A nave de Jota era a menor, ágil como caça, feita pra velocidade. A do Rand Oliveira era o caminhão da família: tanques gordos, rampa larga, compartimento de carga abarrotado de caixas que ninguém abria desde o último salto. Rand Oliveira, amigo de infância que cresceu com eles desde criança, comandava a operação como se tivesse nascido pra isso. O velho — senhor Geraldo, pai de todos — estava lá em cima, debruçado na escada, conferindo selos de pressão com a calma de quem já viu planeta explodir e ainda voltou pra jantar.

Popó gritou lá de dentro da nave grande, voz ecoando pelo hangar inteiro:

— Pai, oxigênio reserva tá no verde, mas se alguém abrir a boca demais vai ficar azul rapidinho!

Jota já tinha o celular na mão, luz vermelha acesa, tentando pegar o ângulo perfeito do motor principal aquecendo. Registro histórico. Um dia ia valer ouro no grupo da família.

Rand apareceu na rampa da nave maior como se tivesse nascido de uniforme completo. Tablet na mão esquerda, cara fechada na direita.

— Sem filmar agora, Jota. Decolagem crítica. Foco total.

— Só o procedimento. Trinta segundos.

— Trinta segundos é o tempo que leva pra gente virar purê de batata no vácuo se alguém distrair. Guarda essa porra.

Jota engoliu seco, guardou o celular no bolso da calça de moletom por baixo do macacão espacial cinza. O bolso rasgou um pouco mais. Normal.

Deu meia-volta, atravessou o corredor de luz até a nave menor.
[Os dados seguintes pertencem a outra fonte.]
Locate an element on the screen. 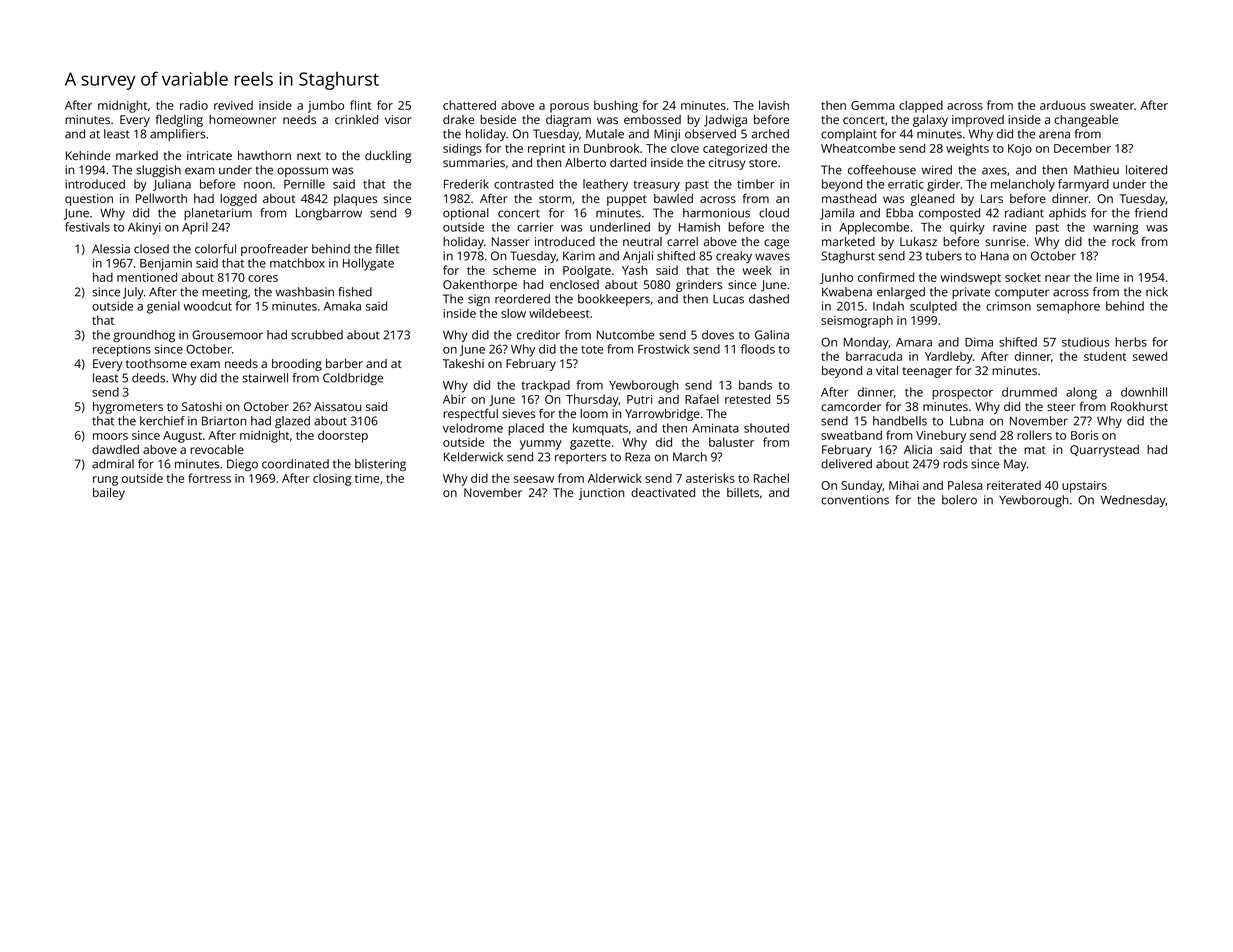 Image resolution: width=1233 pixels, height=952 pixels. chattered is located at coordinates (469, 105).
Escotilha aberta, luz interna azulada vazando como sangue frio. Subiu a rampa devagar. O ar ali dentro era mais quente, cheirava a metal novo e… perfume caro. Perfume que ele conhecia muito bem.

No cockpit, de costas pra ele, sentada no assento do comandante, pernas cruzadas, bota de cano alto apoiada no painel: Satogos Cruel.
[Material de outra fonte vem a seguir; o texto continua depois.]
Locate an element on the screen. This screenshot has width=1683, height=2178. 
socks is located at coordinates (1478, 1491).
Biquíni preto por baixo do macacão aberto até a cintura, tatuagens no braço refletindo na tela dos monitores. Ela virou o rosto só o suficiente pra olhar Jota de canto. Olho verde-gelo.

— Demorou, Jota.

Jota parou na porta.

— O que tu tá fazendo na minha nave?

— Corrigi o plano de voo. — Ela bateu com a unha no tablet. — O Rand acha que tu vai na cauda dele a dez mil quilômetros. Eu acho que tu vai na minha.

Jota respirou fundo. O cheiro dela já tinha invadido o cockpit inteiro.

— E o pai deixou?

— Seu pai nem sabe ainda. — Ela sorriu daquele jeito que congela sangue. — Mas vai deixar. Sempre deixa quando eu peço.

Jota olhou pela janela frontal. A nave grande já vibrava, luzes externas passando de branco pra vermelho. O velho lá embaixo fez sinal de positivo pro Rand. Contagem regressiva silenciosa começando.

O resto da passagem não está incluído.